Иллюзия для Жубера – отнюдь не синоним заблуждения, но частица природы, не искажающая предметы, но проливающая на них свет, дарующая художественную истину. При этом иллюзии свойственно затуманивать наш ум, порождать смутное, невидимое – все то, что образует неповторимый колорит искусства романтизма. «Смутные идеи озаряют ум, подобно тому как воздух, пропуская через себя свет, озаряет взор» [6, с. 330]. В искусстве все смутное нужно набрасывать легкими штрихами – ведь нет ничего хуже темной ясности, ибо свет ее лишь обнажает хаос, небытие, убежден Жубер. Он формулирует одно из ключевых положений эстетики и художественной практики искусства романтизма о том, что прекрасное с необходимостью предполагает сочетание красоты видимой и невидимой. Размышляя о происхождении искусства, Жубер исходит из того, что оно не возникло бы без идеи древних людей о незримом и недоступном: поначалу они стали рисовать то, что нельзя было увидеть, пели, чтобы их слышали вдали – таковы с его точки зрения истоки живописи и музыки. При этом подчеркивается, что невидимое не тождественно темному и туманному как таковым. Так, темнота прекрасного литературного стиля проистекает из его совершенства, из выбора необычных слов, непривычных оборотов: «никогда прекрасное не очаровывает так сильно, как когда мы, напрягая внимание, понимаем его язык лишь наполовину» [6, с. 322]. Если же лишить слова всякой двусмысленности, неопределенности и неточности, то они превратятся в однозначные цифры, и тогда из речи уйдет игра, а вместе с нею – красноречие и поэзия: подвижность духовной сферы не сможет найти своего выражения. Со свойственным ему парадоксализмом Жубер заключает: «Одно из величайших благ, способствующих точному употреблению слов – их двусмысленность, переменчивость, то есть гибкость» [6, с. 332].

*Исходные данные*.

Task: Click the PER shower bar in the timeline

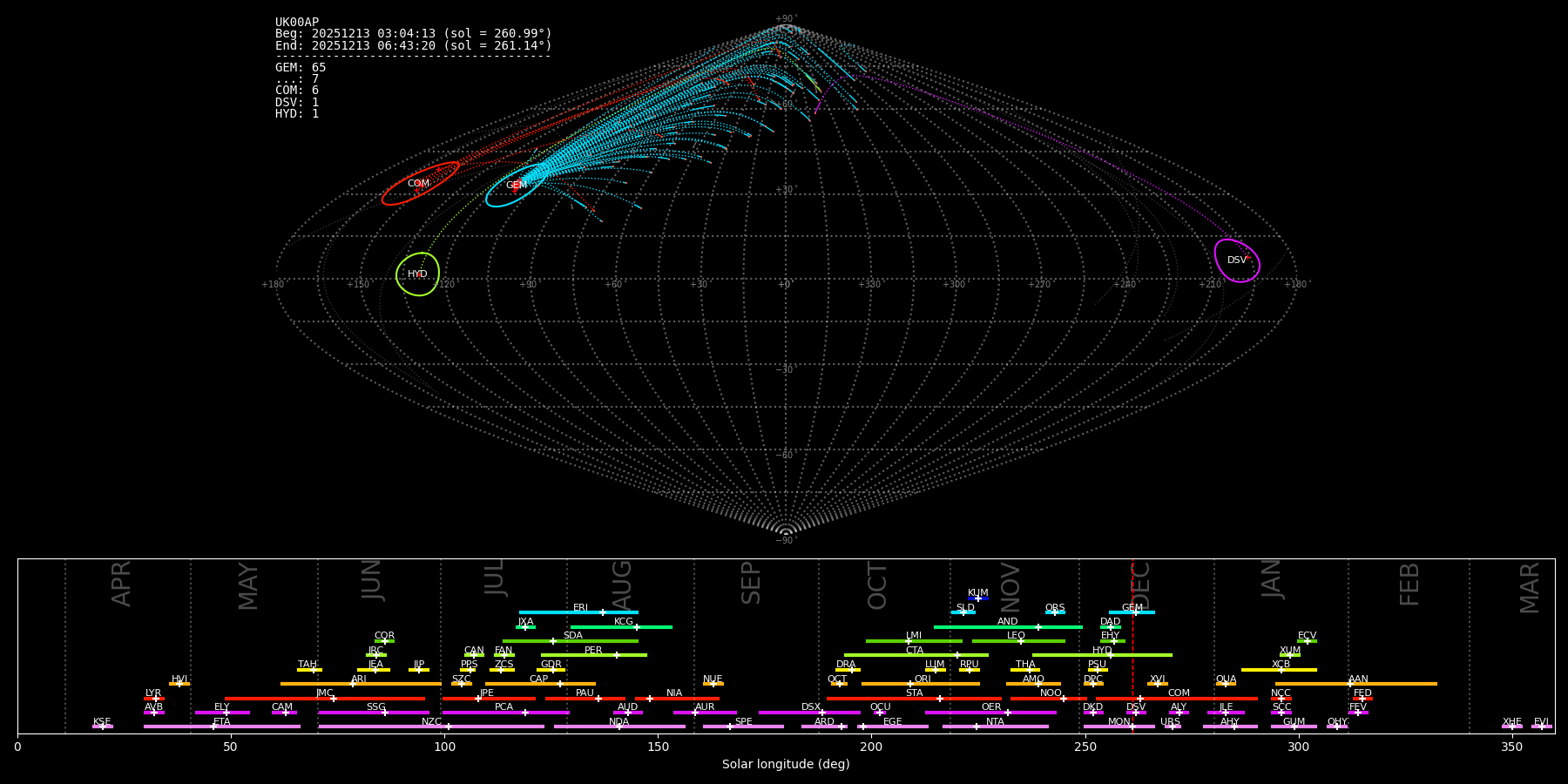Action: click(x=593, y=655)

*Задания*.
1. Ответьте на вопросы по фрагменту о Жубере.
(а) Что, по убеждению Жубера, хуже всего?
(б) Что древние люди, по мнению Жубера, поначалу стали рисовать?
(в) Во что превратятся слова, если лишить их всякой двусмысленности?
2. Почему, согласно фрагменту о Жубере, слова нельзя лишать двусмысленности, неопределенности и неточности? Ответьте в одном–трех предложениях.
3. Определите, согласуются ли с фрагментом о Жубере следующие утверждения. На каждое ответьте «да» или «нет» и приведите решающие слова фрагмента в точной цитате.
(а) Жубер считает иллюзию синонимом заблуждения.
(б) Невидимое тождественно темному и туманному.
(в) Темнота прекрасного литературного стиля проистекает из его совершенства.

*Ответы по заданиям*.
1.
(а) Хуже всего темная ясность.
(б) Они стали рисовать то, что нельзя было увидеть.
(в) Слова превратятся в однозначные цифры.

2. Без двусмысленности слова превратятся в однозначные цифры, и из речи уйдет игра, а вместе с ней красноречие и поэзия. Подвижность духовной сферы тогда не сможет найти своего выражения.

3.
(а) Нет: «Иллюзия для Жубера – отнюдь не синоним заблуждения».
(б) Нет: «невидимое не тождественно темному и туманному как таковым».
(в) Да: «темнота прекрасного литературного стиля проистекает из его совершенства».